Clicking through a translucent window: using X11 input shapes

It happened again: someone sent me a JPEG file with an image of a topo map, with a hiking trail and interesting stopping points drawn on it. Better than nothing. But what I really want on a hike is GPX waypoints that I can load into OsmAnd, so I can see whether I'm still on the trail and how to get to each point from where I am now.

My PyTopo program lets you view the coordinates of any point, so you can make a waypoint from that. But for adding lots of waypoints, that's too much work, so I added an "Add Waypoint" context menu item -- that was easy, took maybe twenty minutes. PyTopo already had the ability to save its existing tracks and waypoints as a GPX file, so no problem there.

[transparent image viewer overlayed on top of topo map] But how do you locate the waypoints you want? You can do it the hard way: show the JPEG in one window, PyTopo in the other, and do the "let's see the road bends left then right, and the point is off to the northwest just above the right bend and about two and a half times as far away as the distance through both road bends". Ugh. It takes forever and it's terribly inaccurate.

More than once, I've wished for a way to put up a translucent image overlay that would let me click through it. So I could see the image, line it up with the map in PyTopo (resizing as needed), then click exactly where I wanted waypoints.

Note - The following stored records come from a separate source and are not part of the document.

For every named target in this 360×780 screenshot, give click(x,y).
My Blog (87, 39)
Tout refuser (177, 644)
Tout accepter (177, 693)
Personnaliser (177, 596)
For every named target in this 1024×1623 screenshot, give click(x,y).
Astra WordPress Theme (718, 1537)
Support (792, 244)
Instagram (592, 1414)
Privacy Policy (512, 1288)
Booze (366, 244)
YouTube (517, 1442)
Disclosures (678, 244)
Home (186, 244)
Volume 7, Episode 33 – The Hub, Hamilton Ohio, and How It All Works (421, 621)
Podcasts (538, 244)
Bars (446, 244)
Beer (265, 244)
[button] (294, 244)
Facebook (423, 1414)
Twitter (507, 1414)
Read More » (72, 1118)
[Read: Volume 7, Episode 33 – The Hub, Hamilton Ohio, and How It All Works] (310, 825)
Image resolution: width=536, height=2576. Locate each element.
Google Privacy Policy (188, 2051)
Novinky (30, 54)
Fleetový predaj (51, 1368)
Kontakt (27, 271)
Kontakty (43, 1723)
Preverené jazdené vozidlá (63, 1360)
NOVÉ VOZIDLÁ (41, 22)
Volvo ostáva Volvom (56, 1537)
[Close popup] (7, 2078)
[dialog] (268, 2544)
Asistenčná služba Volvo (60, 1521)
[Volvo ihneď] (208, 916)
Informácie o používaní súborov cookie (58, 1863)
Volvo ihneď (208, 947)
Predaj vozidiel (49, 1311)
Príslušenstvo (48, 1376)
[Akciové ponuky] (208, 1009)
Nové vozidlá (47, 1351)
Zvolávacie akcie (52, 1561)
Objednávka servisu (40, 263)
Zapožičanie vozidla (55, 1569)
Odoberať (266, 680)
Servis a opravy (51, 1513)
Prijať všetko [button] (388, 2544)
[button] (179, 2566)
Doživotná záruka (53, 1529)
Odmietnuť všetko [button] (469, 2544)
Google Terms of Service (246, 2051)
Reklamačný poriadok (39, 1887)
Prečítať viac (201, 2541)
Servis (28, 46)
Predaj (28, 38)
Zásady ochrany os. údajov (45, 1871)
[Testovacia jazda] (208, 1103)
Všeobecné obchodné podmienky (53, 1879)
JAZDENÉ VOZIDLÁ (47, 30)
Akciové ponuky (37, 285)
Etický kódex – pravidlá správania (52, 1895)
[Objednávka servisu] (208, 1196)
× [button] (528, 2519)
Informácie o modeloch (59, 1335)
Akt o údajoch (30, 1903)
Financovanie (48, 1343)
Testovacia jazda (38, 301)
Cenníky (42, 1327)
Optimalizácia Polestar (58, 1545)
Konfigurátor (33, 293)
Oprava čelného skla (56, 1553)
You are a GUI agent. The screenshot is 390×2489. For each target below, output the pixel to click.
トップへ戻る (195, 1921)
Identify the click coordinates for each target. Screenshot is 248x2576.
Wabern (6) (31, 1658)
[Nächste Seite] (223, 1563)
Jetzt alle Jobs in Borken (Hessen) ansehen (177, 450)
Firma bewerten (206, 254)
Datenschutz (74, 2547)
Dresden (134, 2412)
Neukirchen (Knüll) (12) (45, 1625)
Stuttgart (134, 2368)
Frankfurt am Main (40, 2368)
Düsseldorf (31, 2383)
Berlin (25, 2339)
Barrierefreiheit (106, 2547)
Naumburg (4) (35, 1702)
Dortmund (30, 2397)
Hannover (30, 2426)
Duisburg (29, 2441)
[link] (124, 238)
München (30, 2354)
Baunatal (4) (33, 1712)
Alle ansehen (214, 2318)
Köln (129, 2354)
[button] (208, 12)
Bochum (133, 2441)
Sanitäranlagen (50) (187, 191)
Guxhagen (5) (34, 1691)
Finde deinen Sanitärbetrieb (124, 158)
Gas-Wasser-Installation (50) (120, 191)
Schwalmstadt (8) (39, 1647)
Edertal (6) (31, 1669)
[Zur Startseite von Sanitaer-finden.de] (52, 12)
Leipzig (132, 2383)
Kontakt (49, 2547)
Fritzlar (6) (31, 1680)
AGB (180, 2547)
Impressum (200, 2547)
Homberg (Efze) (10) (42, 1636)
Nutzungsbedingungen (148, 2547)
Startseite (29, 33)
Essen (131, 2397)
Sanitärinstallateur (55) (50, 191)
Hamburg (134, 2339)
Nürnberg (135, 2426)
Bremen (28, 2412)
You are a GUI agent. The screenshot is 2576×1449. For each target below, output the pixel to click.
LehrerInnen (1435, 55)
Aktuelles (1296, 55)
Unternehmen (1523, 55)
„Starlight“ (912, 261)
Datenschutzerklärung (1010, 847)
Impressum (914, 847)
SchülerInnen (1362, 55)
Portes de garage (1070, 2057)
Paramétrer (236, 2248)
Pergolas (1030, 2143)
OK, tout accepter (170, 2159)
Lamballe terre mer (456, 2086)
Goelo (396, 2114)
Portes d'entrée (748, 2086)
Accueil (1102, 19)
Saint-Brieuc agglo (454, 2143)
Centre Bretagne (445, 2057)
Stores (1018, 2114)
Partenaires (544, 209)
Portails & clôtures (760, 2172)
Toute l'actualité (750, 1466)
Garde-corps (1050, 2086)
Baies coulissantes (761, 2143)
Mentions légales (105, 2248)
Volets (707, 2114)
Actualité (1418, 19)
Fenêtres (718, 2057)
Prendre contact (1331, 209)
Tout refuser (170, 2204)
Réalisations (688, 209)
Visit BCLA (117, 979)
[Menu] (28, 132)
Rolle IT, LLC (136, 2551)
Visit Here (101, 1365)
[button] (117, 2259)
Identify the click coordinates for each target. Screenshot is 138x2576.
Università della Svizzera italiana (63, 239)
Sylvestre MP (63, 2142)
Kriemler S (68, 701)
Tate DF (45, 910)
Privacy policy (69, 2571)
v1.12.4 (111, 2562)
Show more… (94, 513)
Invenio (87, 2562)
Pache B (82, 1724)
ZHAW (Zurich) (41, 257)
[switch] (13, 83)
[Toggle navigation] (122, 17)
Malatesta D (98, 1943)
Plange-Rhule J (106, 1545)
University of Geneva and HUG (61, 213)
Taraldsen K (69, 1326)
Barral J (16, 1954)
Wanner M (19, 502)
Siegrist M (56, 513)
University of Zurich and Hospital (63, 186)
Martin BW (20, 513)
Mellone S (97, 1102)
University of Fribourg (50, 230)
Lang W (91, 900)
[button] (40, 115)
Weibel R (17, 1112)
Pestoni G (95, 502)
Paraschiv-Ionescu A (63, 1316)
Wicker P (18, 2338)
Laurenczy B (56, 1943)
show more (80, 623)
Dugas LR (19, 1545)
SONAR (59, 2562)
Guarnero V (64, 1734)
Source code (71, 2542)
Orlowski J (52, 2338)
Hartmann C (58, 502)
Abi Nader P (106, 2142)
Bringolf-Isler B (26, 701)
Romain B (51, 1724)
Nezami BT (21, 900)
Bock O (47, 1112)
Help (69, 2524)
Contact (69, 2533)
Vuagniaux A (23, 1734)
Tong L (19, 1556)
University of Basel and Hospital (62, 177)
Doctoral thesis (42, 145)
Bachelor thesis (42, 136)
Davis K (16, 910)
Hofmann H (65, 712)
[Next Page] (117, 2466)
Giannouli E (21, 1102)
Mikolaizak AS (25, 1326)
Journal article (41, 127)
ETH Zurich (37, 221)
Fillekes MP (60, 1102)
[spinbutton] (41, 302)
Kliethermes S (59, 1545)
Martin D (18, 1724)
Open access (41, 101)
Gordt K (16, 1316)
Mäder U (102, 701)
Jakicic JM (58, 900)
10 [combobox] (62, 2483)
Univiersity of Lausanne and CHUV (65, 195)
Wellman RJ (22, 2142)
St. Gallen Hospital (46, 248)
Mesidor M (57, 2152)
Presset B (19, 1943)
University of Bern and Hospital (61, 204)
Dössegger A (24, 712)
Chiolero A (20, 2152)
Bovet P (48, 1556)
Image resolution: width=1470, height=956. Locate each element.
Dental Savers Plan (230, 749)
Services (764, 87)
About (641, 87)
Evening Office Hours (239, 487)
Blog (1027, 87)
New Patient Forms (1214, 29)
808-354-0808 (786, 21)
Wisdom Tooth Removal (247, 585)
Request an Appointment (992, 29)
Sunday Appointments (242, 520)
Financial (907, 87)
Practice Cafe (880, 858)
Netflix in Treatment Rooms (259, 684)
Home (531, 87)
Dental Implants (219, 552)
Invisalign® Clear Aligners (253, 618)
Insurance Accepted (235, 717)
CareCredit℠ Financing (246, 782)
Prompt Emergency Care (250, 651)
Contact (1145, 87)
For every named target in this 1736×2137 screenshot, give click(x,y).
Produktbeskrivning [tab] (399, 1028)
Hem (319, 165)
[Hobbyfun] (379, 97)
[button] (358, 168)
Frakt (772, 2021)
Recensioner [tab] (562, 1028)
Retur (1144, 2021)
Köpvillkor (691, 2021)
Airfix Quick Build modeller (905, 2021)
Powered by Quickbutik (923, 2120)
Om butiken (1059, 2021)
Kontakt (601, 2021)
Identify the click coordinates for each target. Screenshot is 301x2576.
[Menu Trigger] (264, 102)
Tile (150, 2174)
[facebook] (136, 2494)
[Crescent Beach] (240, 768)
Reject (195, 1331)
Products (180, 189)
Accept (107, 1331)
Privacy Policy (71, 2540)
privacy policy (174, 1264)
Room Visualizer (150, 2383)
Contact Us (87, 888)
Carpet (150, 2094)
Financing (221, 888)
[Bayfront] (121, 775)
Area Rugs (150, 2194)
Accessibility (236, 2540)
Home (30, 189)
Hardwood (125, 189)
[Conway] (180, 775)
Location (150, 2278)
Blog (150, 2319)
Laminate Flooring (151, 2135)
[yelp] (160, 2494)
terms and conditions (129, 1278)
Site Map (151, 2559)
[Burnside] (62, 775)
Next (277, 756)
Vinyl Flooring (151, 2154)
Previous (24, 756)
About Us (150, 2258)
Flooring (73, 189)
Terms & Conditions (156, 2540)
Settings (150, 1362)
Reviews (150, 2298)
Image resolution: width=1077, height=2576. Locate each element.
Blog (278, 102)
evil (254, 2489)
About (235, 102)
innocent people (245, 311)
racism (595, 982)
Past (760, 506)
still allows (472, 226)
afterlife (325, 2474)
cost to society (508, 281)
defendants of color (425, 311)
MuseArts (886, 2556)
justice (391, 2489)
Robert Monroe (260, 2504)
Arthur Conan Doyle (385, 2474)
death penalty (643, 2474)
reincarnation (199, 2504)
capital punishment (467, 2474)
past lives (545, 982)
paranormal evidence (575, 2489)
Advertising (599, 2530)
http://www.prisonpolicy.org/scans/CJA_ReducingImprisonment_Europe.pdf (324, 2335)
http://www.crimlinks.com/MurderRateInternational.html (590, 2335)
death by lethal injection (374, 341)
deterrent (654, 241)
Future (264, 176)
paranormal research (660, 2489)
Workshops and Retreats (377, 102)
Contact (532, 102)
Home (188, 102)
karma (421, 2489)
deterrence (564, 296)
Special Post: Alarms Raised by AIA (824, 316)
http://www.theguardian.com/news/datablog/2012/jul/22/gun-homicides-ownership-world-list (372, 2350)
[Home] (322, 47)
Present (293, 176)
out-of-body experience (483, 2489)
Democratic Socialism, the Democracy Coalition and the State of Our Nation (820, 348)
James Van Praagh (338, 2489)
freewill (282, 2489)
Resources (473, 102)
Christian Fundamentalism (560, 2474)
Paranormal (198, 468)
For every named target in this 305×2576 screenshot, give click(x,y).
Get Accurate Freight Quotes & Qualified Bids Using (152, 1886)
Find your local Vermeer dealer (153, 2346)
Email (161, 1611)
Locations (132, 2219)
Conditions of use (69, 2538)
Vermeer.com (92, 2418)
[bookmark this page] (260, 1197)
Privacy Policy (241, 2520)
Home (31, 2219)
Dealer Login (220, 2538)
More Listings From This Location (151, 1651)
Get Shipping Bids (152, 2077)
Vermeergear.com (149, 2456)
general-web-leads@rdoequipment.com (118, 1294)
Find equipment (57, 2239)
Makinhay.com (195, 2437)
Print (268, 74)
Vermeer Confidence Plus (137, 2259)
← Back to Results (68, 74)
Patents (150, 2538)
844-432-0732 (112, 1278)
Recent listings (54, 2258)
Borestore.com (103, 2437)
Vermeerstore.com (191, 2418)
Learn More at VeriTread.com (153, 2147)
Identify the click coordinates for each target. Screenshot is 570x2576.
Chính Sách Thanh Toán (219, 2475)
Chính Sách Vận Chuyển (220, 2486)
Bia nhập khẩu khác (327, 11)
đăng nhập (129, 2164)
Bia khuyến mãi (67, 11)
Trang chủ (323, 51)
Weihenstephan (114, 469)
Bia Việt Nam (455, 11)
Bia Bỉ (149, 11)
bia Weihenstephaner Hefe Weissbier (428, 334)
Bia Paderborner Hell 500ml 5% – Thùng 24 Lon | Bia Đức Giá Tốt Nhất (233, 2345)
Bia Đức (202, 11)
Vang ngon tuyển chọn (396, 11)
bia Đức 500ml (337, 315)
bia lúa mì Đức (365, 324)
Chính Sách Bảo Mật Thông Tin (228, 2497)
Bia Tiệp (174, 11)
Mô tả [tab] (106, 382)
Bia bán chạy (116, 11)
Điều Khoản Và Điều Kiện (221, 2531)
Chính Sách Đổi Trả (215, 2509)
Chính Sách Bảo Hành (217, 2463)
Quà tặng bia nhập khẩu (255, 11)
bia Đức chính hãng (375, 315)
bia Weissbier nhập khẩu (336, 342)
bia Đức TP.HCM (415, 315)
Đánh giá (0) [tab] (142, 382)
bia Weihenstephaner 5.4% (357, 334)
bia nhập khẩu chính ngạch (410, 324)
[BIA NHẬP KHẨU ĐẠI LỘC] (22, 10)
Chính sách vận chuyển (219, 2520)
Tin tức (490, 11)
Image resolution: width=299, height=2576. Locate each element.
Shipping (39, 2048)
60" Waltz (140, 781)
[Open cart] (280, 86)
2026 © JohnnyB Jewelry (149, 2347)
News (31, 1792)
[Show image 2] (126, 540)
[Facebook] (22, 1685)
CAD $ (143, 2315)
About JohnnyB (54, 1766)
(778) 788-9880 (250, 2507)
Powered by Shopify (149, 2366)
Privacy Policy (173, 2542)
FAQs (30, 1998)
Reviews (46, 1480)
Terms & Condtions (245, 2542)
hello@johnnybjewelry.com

I needed two features beyond what normal image viewers offer: translucency, and the ability to pass mouse clicks through to the window underneath.

A translucent image viewer, in Python

The first part, translucency, turned out to be trivial. In a class inheriting from my Python ImageViewerWindow, I just needed to add this line to the constructor:

    self.set_opacity(.5)

Plus one more step. The window was translucent now, but it didn't look translucent, because I'm running a simple window manager (Openbox) that doesn't have a compositor built in. Turns out you can run a compositor on top of Openbox. There are lots of compositors; the first one I found, which worked fine, was xcompmgr -c -t-6 -l-6 -o.1

The -c specifies client-side compositing. -t and -l specify top and left offsets for window shadows (negative so they go on the bottom right). -o.1 sets the opacity of window shadows. In the long run, -o0 is probably best (no shadows at all) since the shadow interferes a bit with seeing the window under the translucent one. But having a subtle .1 shadow was useful while I was debugging.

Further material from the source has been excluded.